Stimulus-response curve of hypoxic pulmonary vasoconstriction in intact dogs: effects of ASA

S. Brimioulle, P. Lejeune, J. L. Vachiery, M. Delcroix, R. Hallemans, M. Leeman and R. Naeije
Laboratory of Cardiovascular and Respiratory Physiology, Erasme University Hospital, Brussels, Belgium.

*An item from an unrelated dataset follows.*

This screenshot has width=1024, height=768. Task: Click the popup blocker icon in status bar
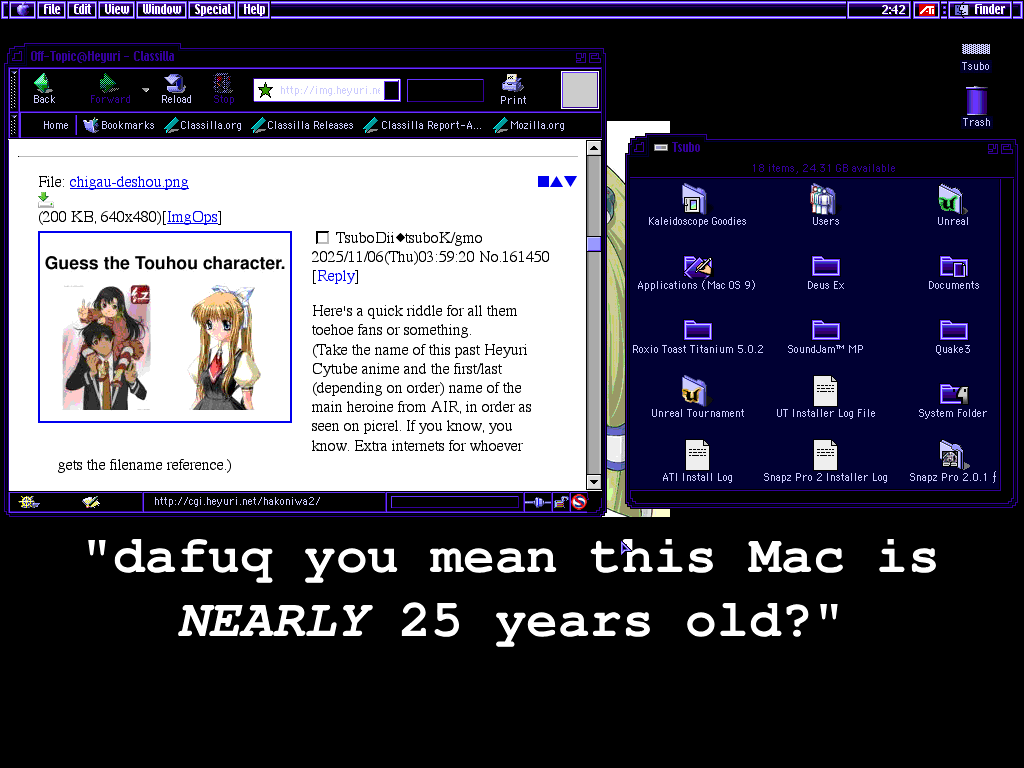pyautogui.click(x=578, y=502)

Hypoxic pulmonary vasoconstriction (HPV) has been reported to decrease during severe hypoxia in isolated lungs, but it remains unknown whether this decrease occurs in the intact animal and how it is affected by cyclooxygenase inhibition. We investigated the HPV stimulus-response relationship in eight pentobarbital sodium-anesthetized intact dogs with a naturally occurring response to hypoxia ("responders"). The pulmonary arterial minus wedge pressure difference (Ppa-Ppw) was measured at 11 inspired O2 fraction (FIO2) values between 0.40 and 0.04 while ventilation, cardiac output, and acid-base status were kept constant. Ppa-Ppw increased by 8 +/- 1 mmHg between FIO2 of 0.40 and 0.10 (alveolar PO2 of approximately 40 Torr) and decreased by 3 +/- 1 mmHg between FIO2 of 0.10 and 0.04. To assess the effects of cyclooxygenase inhibition, similar stimulus-response curves were obtained after administration of 20 mg/kg of acetylsalicylic acid (ASA) in 16 more dogs selected as either nonresponders or responders to hypoxia. ASA restored HPV in nonresponders and enhanced HPV in responders, with the difference between Ppa-Ppw at FIO2 of 0.10 and 0.40 increasing from 1 +/- 1 to 8 +/- 1 mmHg (P < 0.001) and from 7 +/- 1 to 10 +/- 1 mmHg (P < 0.05), respectively. In both groups, the shape of the stimulus-response curve after ASA was comparable to that of spontaneous HPV, with a maximum at FIO2 of 0.10 and a significant decrease at lower FIO2. We conclude that severe hypoxia attenuates HPV in the intact animal and that ASA restores or enhances HPV by affecting the magnitude of the hypoxic response and not the sensitivity to hypoxia.